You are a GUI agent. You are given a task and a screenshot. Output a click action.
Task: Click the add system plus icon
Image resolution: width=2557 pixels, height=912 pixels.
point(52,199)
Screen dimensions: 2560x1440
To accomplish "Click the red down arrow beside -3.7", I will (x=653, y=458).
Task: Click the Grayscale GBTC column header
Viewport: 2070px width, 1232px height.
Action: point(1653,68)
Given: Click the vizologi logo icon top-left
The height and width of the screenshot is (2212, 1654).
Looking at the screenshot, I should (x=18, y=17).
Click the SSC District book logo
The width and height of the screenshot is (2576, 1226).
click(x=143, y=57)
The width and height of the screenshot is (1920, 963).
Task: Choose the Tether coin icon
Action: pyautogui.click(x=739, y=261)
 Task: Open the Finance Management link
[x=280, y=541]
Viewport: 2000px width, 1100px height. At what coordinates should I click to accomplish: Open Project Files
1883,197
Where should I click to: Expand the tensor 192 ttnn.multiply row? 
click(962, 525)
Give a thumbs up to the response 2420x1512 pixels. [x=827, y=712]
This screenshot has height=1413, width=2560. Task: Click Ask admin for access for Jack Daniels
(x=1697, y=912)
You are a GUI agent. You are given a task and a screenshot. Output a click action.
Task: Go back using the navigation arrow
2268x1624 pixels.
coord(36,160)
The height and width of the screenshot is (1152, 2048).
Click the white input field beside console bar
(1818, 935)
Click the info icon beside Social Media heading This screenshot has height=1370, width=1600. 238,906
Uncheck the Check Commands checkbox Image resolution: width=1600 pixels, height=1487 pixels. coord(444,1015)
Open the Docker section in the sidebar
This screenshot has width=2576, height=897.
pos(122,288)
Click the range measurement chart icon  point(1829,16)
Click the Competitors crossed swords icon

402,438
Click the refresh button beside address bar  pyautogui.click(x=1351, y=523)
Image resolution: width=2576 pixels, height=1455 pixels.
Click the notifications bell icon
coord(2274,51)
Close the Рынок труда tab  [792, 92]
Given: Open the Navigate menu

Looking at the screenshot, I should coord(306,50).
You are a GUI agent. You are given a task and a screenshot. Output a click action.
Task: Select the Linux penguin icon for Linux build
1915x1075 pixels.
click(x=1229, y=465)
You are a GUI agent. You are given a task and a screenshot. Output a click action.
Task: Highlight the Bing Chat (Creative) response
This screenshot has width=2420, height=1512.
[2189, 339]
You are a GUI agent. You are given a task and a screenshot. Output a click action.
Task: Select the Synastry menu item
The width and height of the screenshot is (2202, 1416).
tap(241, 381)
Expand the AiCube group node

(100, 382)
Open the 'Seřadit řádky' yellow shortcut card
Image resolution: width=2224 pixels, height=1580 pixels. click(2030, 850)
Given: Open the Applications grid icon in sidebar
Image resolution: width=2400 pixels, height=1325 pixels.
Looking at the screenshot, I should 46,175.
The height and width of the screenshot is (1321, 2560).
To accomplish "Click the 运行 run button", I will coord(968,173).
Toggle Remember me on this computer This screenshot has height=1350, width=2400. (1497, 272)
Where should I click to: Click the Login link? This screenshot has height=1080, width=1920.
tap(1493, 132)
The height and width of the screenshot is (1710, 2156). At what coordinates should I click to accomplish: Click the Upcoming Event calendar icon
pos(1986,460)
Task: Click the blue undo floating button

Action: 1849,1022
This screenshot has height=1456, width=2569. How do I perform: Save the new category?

============

=== EXERCISE OBJECTIVE ===
The required output is the stretch of entries above from the line containing "Click the refresh" through the line containing "Close the Рынок", reproduced exactly.

=== TASK OUTPUT ===
Click the refresh button beside address bar  pyautogui.click(x=1351, y=523)
Image resolution: width=2576 pixels, height=1455 pixels.
Click the notifications bell icon
coord(2274,51)
Close the Рынок труда tab  [792, 92]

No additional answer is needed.